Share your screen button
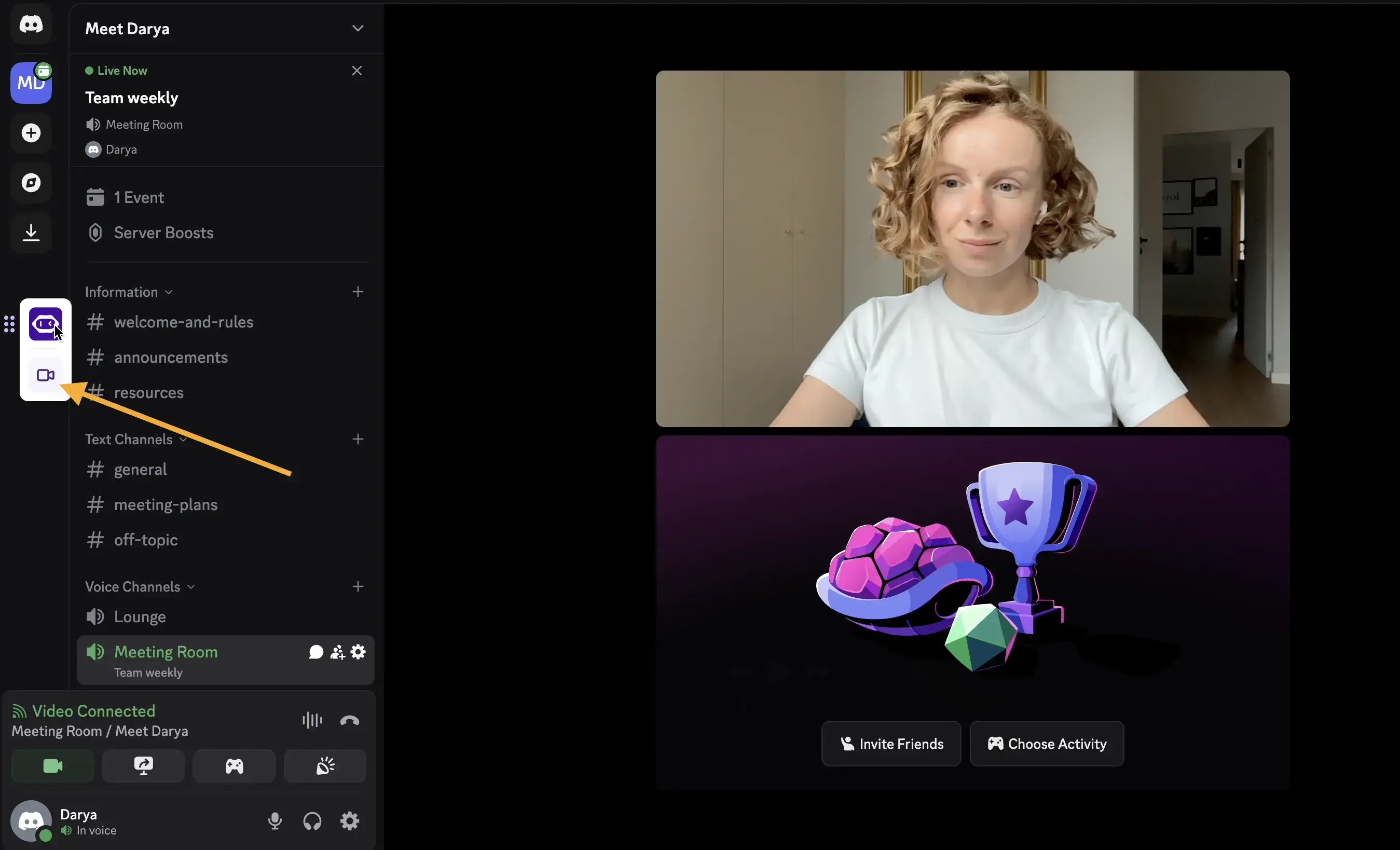 click(143, 766)
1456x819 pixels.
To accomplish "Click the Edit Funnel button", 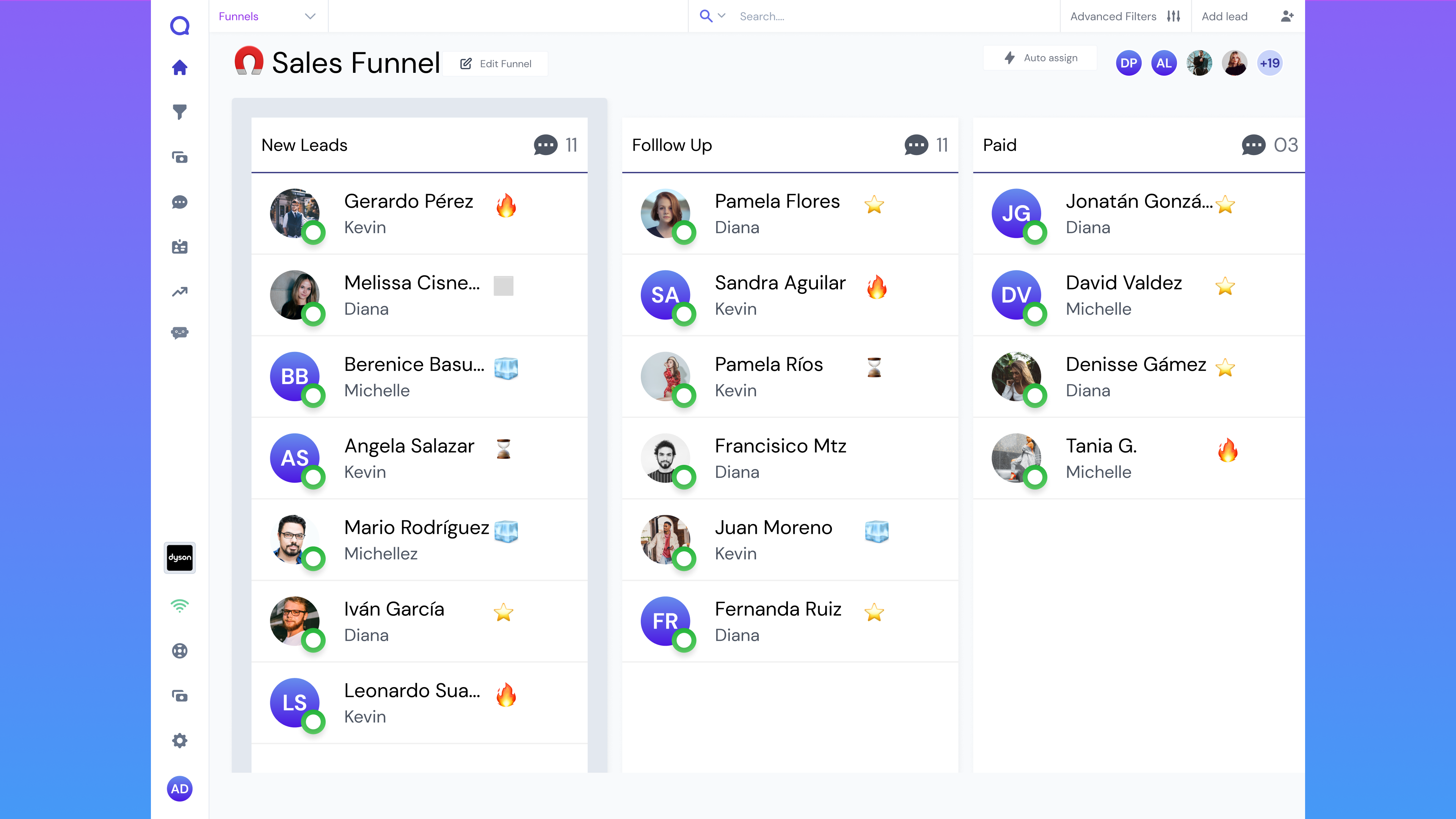I will pyautogui.click(x=496, y=63).
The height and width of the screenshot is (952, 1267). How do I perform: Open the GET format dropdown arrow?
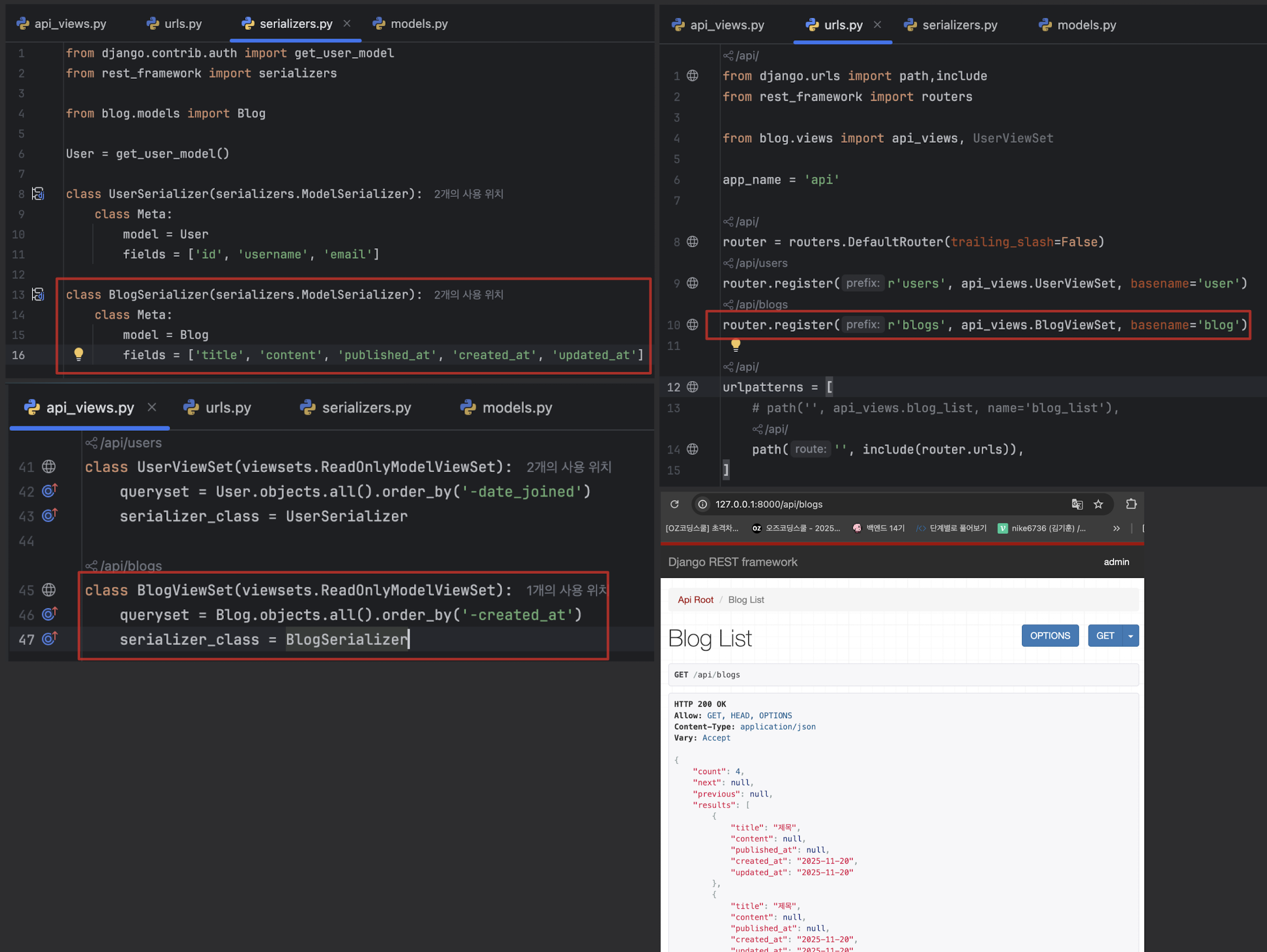tap(1130, 636)
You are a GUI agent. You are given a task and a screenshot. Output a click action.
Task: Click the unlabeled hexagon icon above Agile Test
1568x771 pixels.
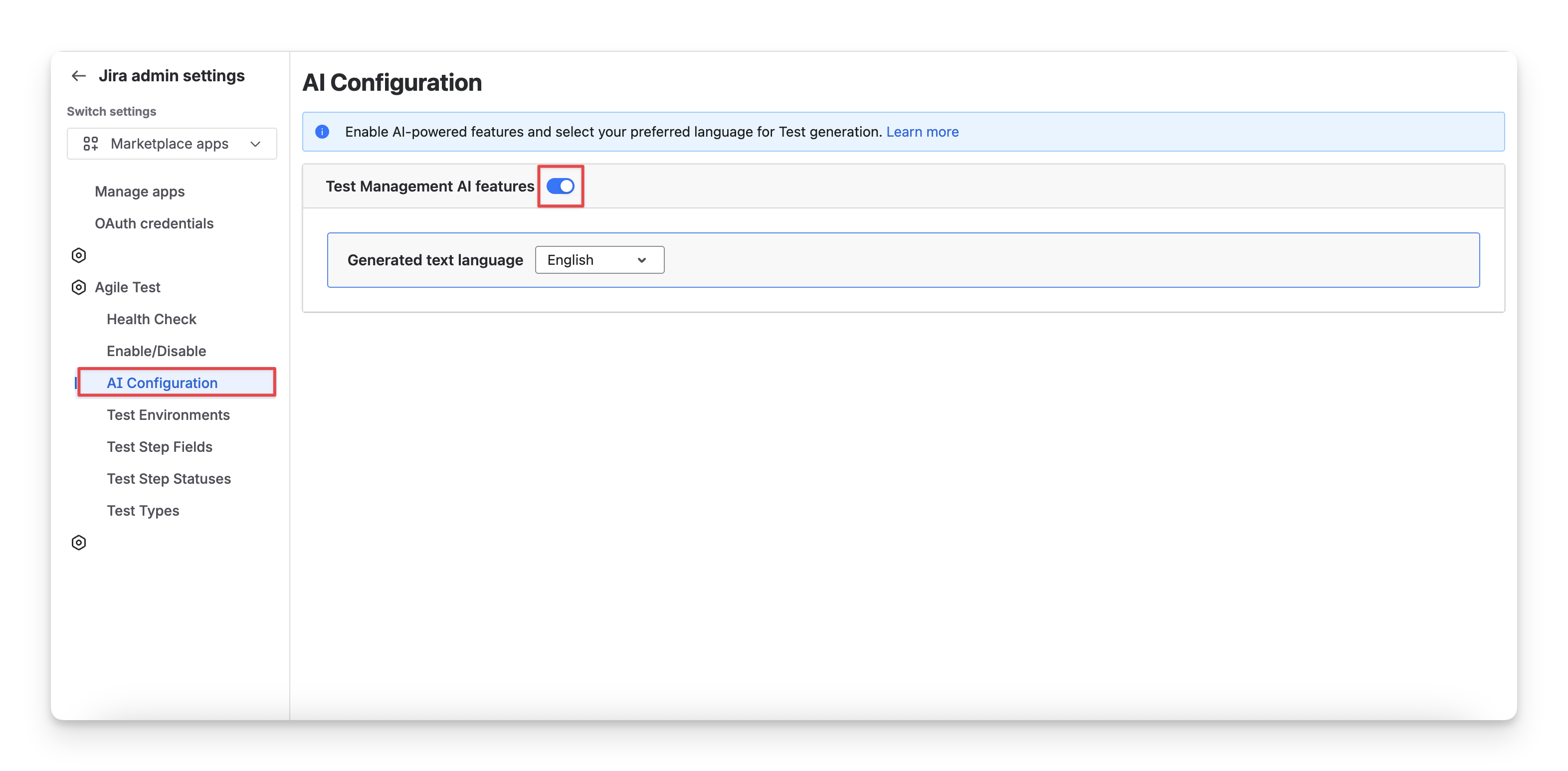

* _EXERCISE PROMPT_
Please repeat exactly the lines from the one containing "The height and" through the end of the entries, both included, omitting pictures.

* _PROBLEM SOLUTION_
The height and width of the screenshot is (952, 1267). How do I perform: Open the GET format dropdown arrow?
tap(1130, 636)
You are a GUI agent. You are given a task and a screenshot. Output a click action.
Task: Click the unlabeled hexagon icon above Agile Test
1568x771 pixels.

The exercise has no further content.